(Stored records)
******************************

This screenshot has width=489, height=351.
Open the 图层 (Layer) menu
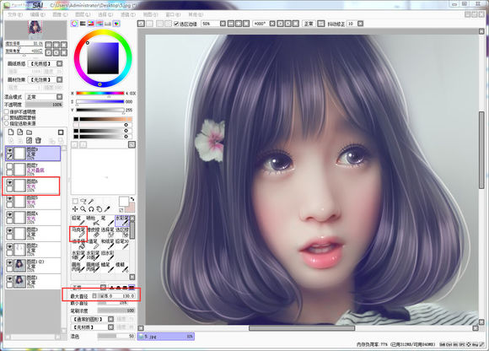[83, 14]
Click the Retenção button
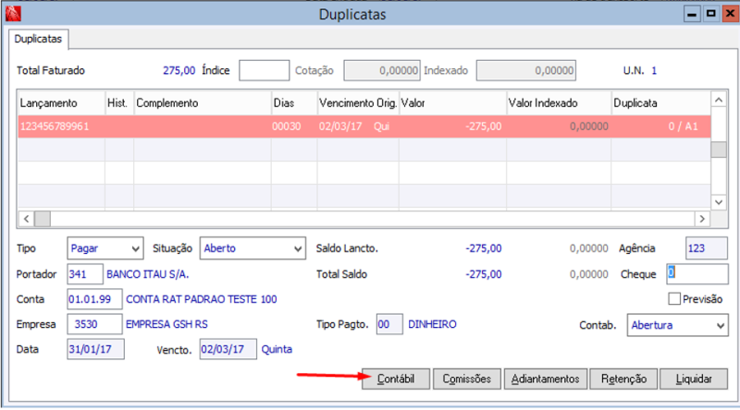740x410 pixels. pos(623,379)
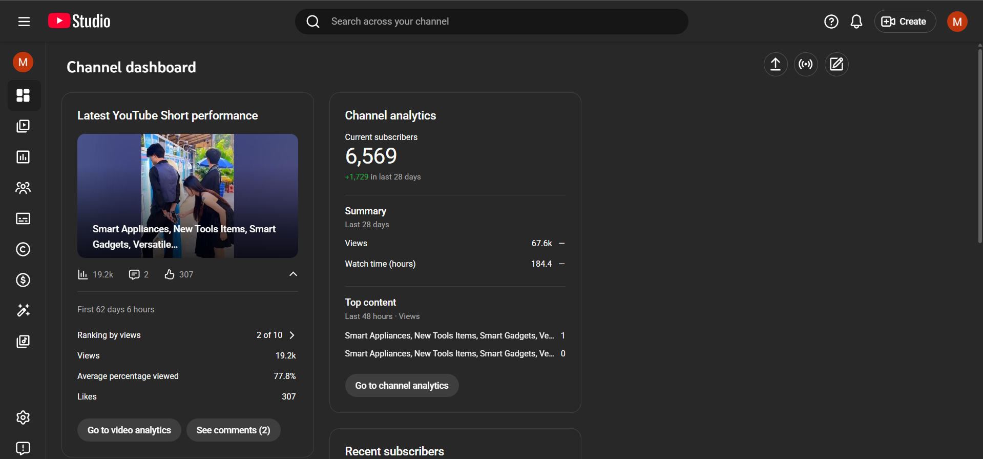The width and height of the screenshot is (983, 459).
Task: Click Go to channel analytics button
Action: (402, 386)
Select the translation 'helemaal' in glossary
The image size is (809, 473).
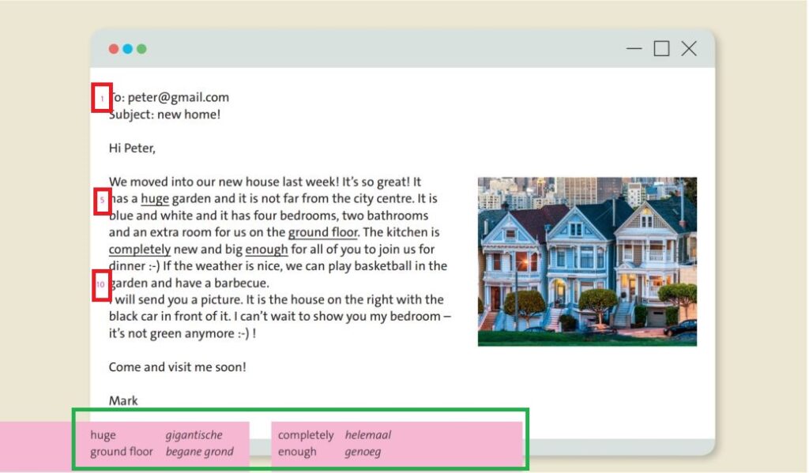[x=367, y=435]
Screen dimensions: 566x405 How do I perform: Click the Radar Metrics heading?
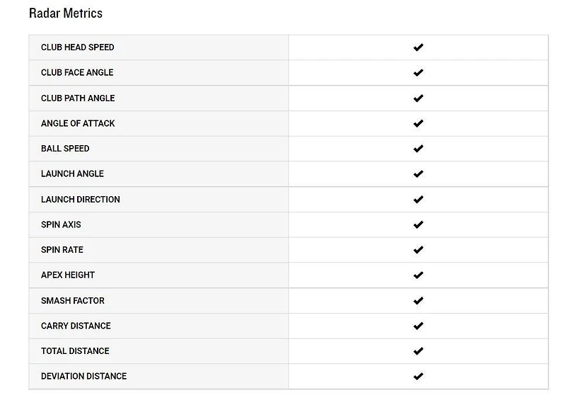click(65, 13)
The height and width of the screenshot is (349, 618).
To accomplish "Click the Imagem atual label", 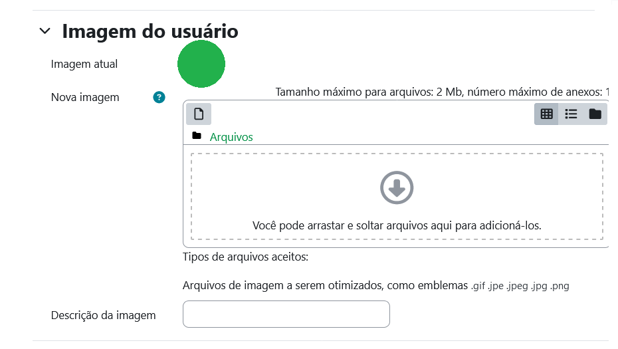I will [84, 64].
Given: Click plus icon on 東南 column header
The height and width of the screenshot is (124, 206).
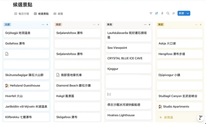Looking at the screenshot, I should coord(149,25).
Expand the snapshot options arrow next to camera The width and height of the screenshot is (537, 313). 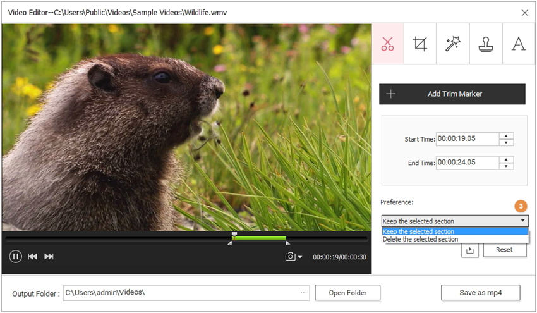[300, 257]
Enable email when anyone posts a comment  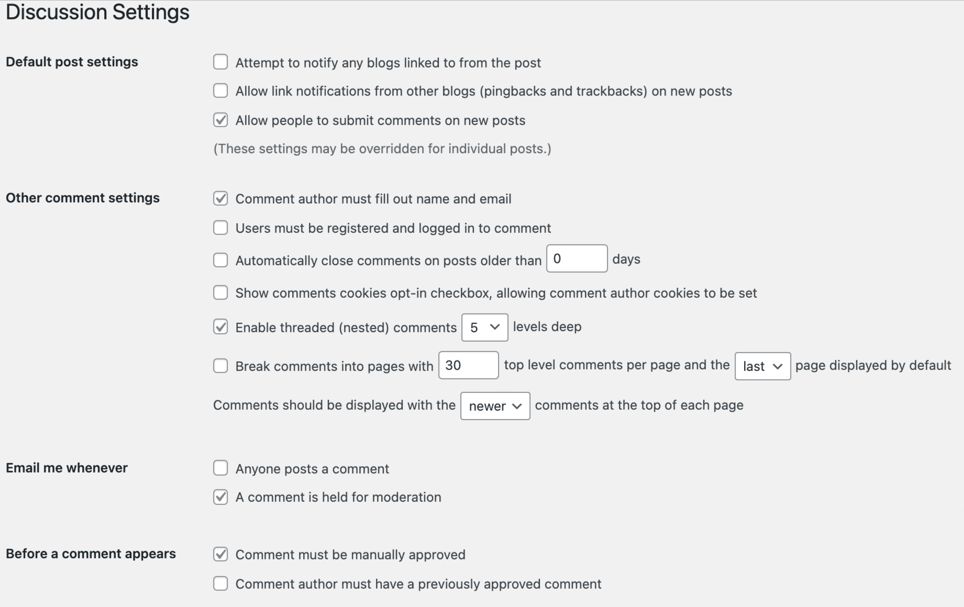[220, 468]
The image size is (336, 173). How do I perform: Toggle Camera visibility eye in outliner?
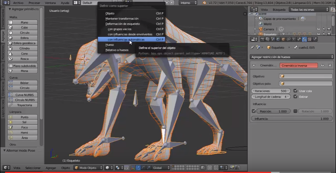pyautogui.click(x=319, y=29)
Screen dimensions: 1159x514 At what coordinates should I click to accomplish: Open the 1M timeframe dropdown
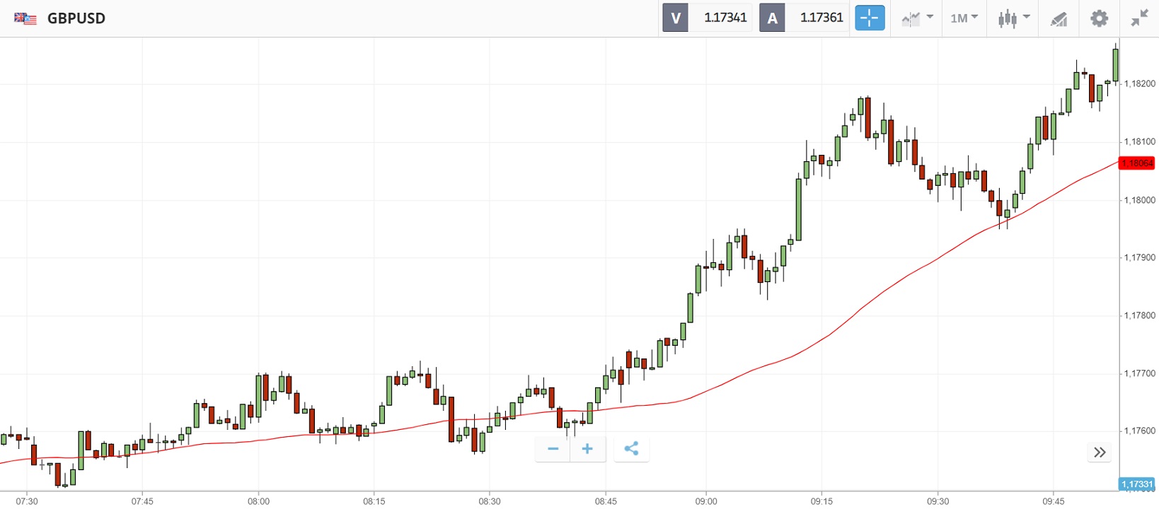(964, 18)
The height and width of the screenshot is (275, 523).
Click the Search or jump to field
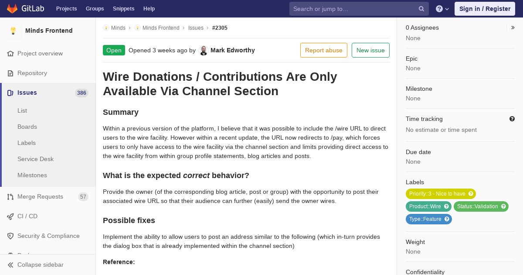[359, 9]
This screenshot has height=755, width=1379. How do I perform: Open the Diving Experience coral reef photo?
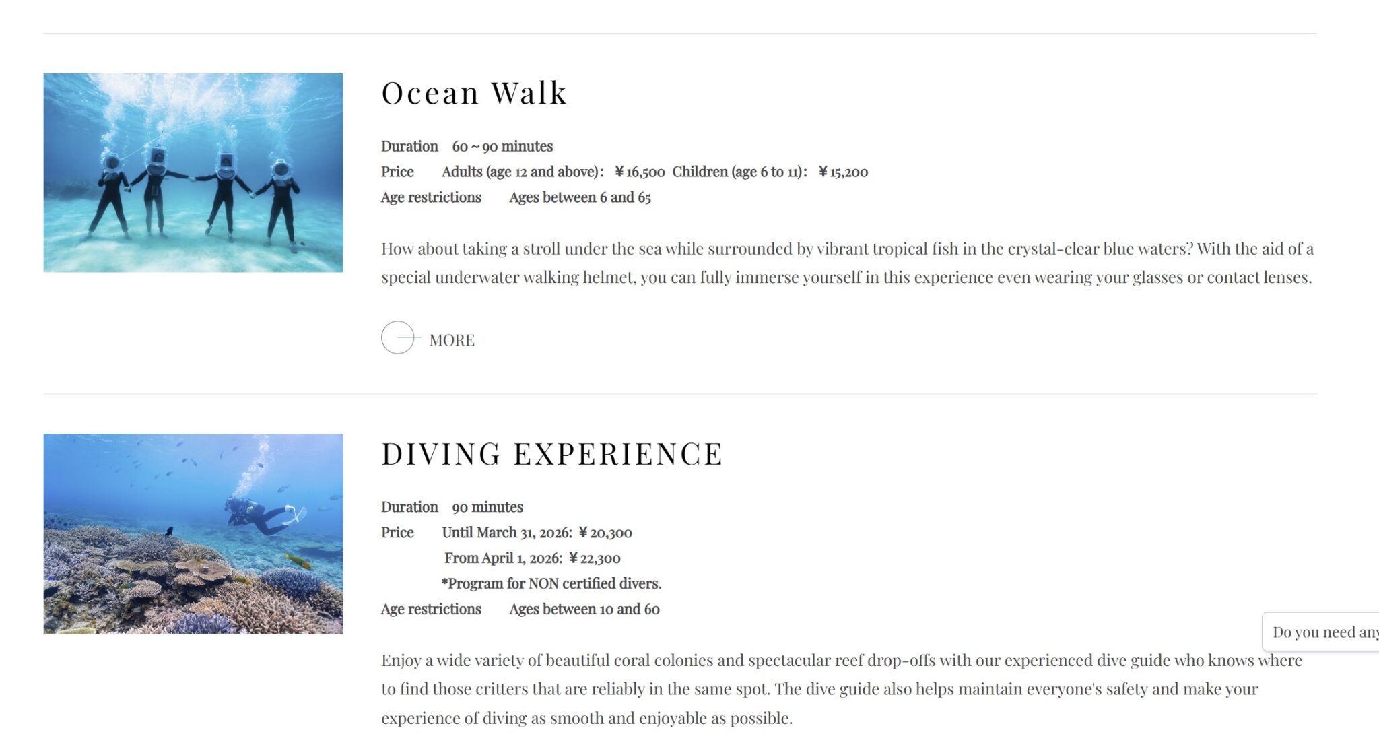tap(193, 533)
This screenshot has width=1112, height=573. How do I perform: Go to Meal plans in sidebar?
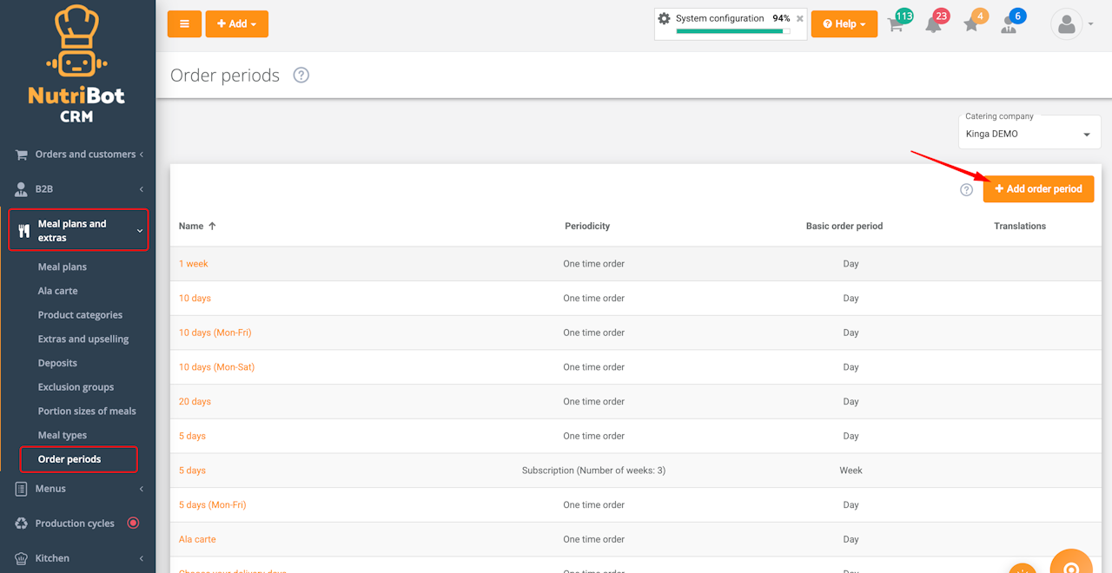click(63, 267)
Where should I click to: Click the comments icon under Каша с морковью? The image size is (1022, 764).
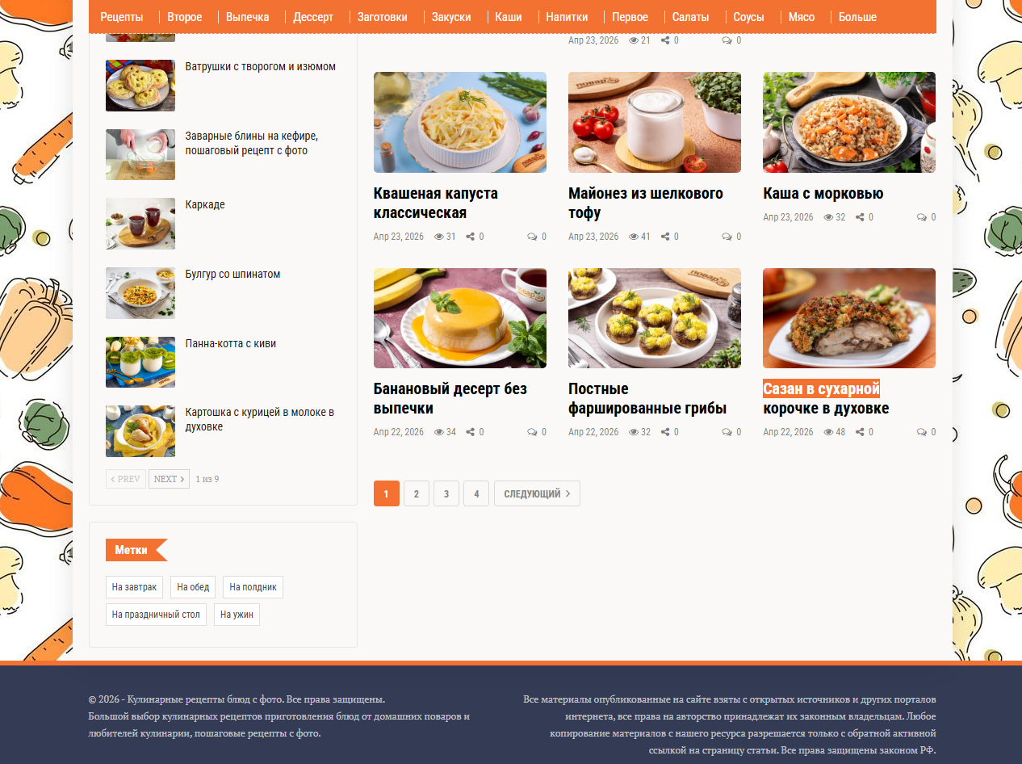point(922,217)
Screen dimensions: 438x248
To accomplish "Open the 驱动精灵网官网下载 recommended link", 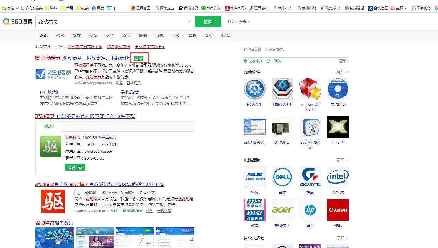I will coord(85,47).
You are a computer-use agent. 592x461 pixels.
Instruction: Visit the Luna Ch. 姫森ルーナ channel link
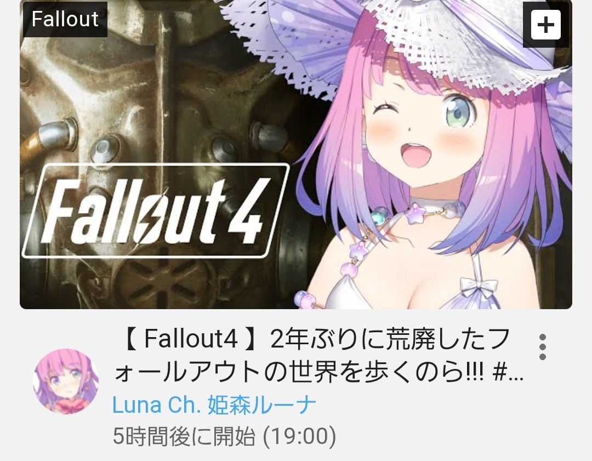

******************************

The first line of the entries, the line containing "The height and width of the screenshot is (349, 618).", and every line between them are to be output exactly; pictures are not.

This screenshot has width=489, height=351.
Open the 图层 (Layer) menu
[83, 14]
Click the Retenção button
740x410 pixels. pos(623,379)
The width and height of the screenshot is (983, 459).
Task: Click Go to channel analytics button
Action: (402, 386)
Select the translation 'helemaal' in glossary
The image size is (809, 473).
[x=367, y=435]
Screen dimensions: 566x405 How do I perform: Click the Radar Metrics heading?
click(65, 13)
The height and width of the screenshot is (349, 618).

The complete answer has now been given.